Outre les enjeux d’impact environnemental et de souveraineté alimentaire, la chercheuse constate chez les consommateurs une réelle envie de soutenir économiquement l’agriculture française. «  Au niveau du gouvernement aussi, on se dirige vers de la relocalisation. Le vent a tourné, mais ils résistent, résume Pascale Hebel. Lactalis fait partie de ces acteurs qui ne veulent pas du monde d’après ». 

Réponse de Lactalis ?  « Le marché européen doit rester un marché unique afin de préserver les exportations de produits laitiers Français, la France exportant 50 % de sa production laitière ». 

Peu de risques pour Lactalis

Shayna Darak corrige : « c'est plutôt qu'on noie à nouveau le consommateur dans le flou du marché européen ». Selon l’éleveur niortais, la demande de Lactalis participe au contraire d’une stratégie de délocalisation de sa production de lait. « Ils ne veulent garder du lait français que pour des produits à haute valeur ajoutée », par exemple du lait bio ou labellisé.
« C’est exactement leur stratégie. Ils veulent jouer sur les deux tableaux », abonde Pascale Hebel, rappelant que seulement la moitié des français, la plus âgée, est prête à payer plus pour du lait de qualité, « quand l’autre ne regarde pas du tout l'étiquetage ».

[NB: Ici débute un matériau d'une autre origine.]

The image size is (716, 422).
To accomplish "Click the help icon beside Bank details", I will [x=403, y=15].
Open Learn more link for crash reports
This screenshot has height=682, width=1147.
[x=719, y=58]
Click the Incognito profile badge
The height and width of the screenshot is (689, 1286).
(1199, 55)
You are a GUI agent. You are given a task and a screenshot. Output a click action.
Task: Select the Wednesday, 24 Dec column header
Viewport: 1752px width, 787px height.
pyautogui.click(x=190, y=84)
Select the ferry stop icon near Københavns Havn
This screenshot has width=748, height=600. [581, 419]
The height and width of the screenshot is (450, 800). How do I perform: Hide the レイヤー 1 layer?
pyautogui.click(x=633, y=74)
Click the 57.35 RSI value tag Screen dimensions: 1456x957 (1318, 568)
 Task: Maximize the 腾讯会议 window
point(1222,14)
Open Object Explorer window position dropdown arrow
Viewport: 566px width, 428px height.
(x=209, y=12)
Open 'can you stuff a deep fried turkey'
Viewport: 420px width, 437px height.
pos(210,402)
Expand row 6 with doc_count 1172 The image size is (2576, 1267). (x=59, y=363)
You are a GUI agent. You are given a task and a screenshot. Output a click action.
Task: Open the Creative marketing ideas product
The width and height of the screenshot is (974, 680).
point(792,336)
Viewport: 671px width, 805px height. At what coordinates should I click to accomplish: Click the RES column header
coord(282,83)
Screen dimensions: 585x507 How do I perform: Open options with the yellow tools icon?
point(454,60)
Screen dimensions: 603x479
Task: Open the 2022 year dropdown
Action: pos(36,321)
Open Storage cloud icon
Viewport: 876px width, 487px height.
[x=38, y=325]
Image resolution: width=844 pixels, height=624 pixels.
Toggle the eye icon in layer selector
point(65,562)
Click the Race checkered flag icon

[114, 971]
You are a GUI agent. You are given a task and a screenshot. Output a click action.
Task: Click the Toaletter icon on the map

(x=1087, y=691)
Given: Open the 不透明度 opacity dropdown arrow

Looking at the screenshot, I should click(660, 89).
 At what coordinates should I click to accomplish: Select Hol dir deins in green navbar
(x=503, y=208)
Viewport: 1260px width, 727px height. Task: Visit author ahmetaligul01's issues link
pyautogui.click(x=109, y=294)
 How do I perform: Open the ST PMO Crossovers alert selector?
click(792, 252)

Si les syndicats ont appelé les autres industriels du secteur à maintenir l'étiquetage d’origine et profiter de la situation face à Lactalis, la chercheuse croit difficilement à un scénario de “Buycotte” (contraction de Buy, acheter en anglais, et boycotte). « Je ne dis pas pas qu’on ne peut pas discréditer une image, c’est déjà arrivé dans le passé, mais
ça reste un pari ». Pascale hebel, estime que Lactalis « connaît assez bien la force de ses produits pour juger que la démarche n’était pas risquée : ce groupe est leader sur le lait bio par exemple ».